### DIRECTIONS FOR THIS TASK:
Retype exactly the lines below, starting with the line that contains "1699x645 pixels. At" and ending with the last line; leave out any pictures.
══ PROVIDED ENTRIES ══
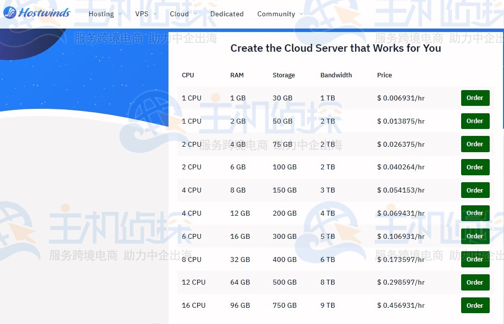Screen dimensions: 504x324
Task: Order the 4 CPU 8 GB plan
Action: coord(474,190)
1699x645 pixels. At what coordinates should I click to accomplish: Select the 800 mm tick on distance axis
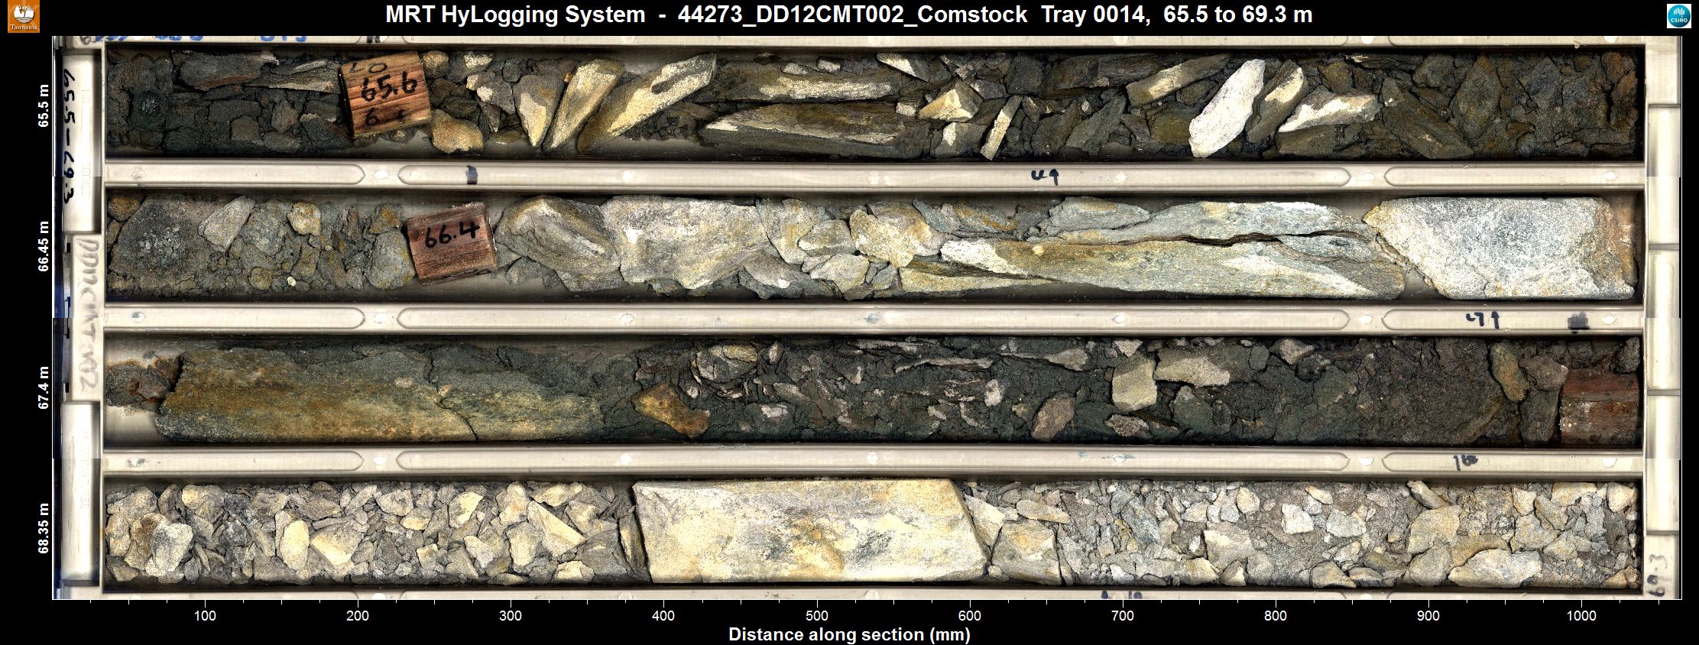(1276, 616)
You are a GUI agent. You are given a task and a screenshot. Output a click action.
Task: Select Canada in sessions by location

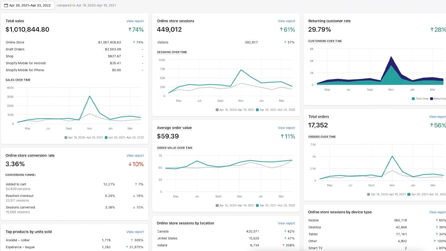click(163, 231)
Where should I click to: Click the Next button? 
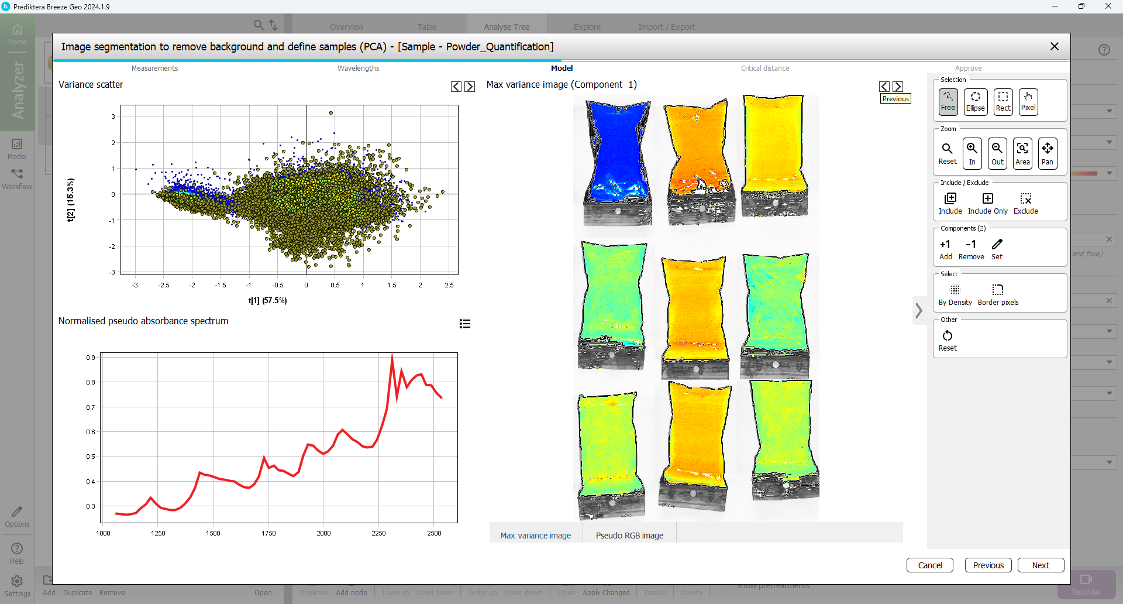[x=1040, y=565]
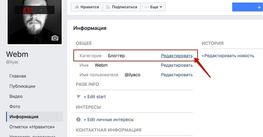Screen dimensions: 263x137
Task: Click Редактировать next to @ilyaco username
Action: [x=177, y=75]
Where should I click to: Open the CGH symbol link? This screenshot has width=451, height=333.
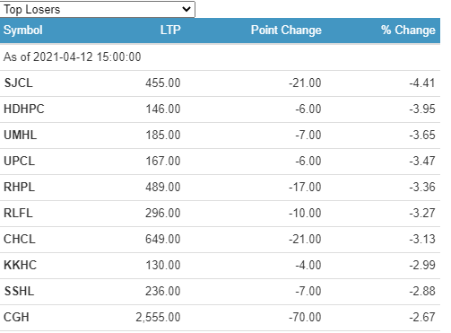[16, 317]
═══
### TASK SOLUTION:
1699x645 pixels. At what coordinates should I click to accomplish: Select the 800 mm tick on distance axis
(1276, 616)
You are a GUI agent. You are given a task and a screenshot. Output a click action.
Task: Select Canada in sessions by location

click(163, 231)
Where should I click to: Click the Next button? 
[x=1040, y=565]
Screen dimensions: 263x137
Task: Click Редактировать next to @ilyaco username
Action: [x=177, y=75]
Where should I click to: Open the CGH symbol link? This screenshot has width=451, height=333.
[16, 317]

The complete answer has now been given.